L’HOMME – Non, enfin, les circonstances ne sont pas les mêmes. Mais… (Marquant brusquement une sorte d’hésitation) : qu’entendez-vous par réfugiés ? Pourquoi pas migrants tout simplement ? C’est plus neutre. Ce n’est peut-être qu’un jeu de langage… Enfin, non, je vois ce que vous voulez dire. Mais c’est que, peut-être… Enfin je dirais que nous avons nos problèmes et nos tracas quotidiens, n’est-ce pas ? Enfin, il est vrai qu’eux aussi après tout, c’est indéniable. Il est vrai que choisir entre Bachar et Daesh n’est pas réjouissant ! (Rire nerveux, auditoire silencieux) Mais, ce que je veux dire… Il est vrai…
LE VIEIL HOMME – Ce qui est vrai, c’est que l’on peine à vous suivre. Comparez-vous Bachar et Daesh à des tracas quotidiens, au chômage et aux problèmes du logement ?

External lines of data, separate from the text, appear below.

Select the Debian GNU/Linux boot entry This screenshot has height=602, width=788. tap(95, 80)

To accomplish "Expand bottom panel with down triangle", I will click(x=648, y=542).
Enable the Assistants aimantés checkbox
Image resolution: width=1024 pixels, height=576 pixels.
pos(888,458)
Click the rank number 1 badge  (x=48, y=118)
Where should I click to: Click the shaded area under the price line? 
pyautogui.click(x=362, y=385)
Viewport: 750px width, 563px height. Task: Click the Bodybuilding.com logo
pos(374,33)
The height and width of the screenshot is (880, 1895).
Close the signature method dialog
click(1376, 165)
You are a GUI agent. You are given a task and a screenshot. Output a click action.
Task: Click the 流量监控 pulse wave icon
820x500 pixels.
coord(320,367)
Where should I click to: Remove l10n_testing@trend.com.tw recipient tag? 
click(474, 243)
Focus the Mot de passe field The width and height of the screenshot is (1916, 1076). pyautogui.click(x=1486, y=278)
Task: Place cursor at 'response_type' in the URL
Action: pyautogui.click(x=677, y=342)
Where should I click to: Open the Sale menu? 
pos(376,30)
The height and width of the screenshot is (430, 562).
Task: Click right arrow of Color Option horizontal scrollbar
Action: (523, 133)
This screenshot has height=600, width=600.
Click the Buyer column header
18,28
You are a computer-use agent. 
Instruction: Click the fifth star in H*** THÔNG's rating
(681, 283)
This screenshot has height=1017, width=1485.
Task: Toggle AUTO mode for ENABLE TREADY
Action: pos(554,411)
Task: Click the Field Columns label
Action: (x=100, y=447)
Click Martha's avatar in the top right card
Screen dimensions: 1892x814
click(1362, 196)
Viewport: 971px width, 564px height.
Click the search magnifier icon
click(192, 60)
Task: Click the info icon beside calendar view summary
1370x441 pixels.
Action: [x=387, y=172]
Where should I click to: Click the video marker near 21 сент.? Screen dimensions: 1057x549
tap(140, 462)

L’HOMME – Non, évidemment. Mais…
UN SERVEUR – Monsieur ? Qu’est-ce que j’vous sers ? (Le serveur masqua le vieillard à la vue de l’homme. Le groupe restait silencieux. Le temps de prendre la commande, le vieillard avait disparu avec son journal).
L’HOMME – Ça alors ! (Puis, à voix basse, à l’un de ses amis) Pourquoi t’as rien dit ? Enfin t’en penses quoi ? J’ai raison, non ?
Ainsi parlait un homme, dans une contrée fort lointaine, au fin fond d’une taverne, par temps de pluie.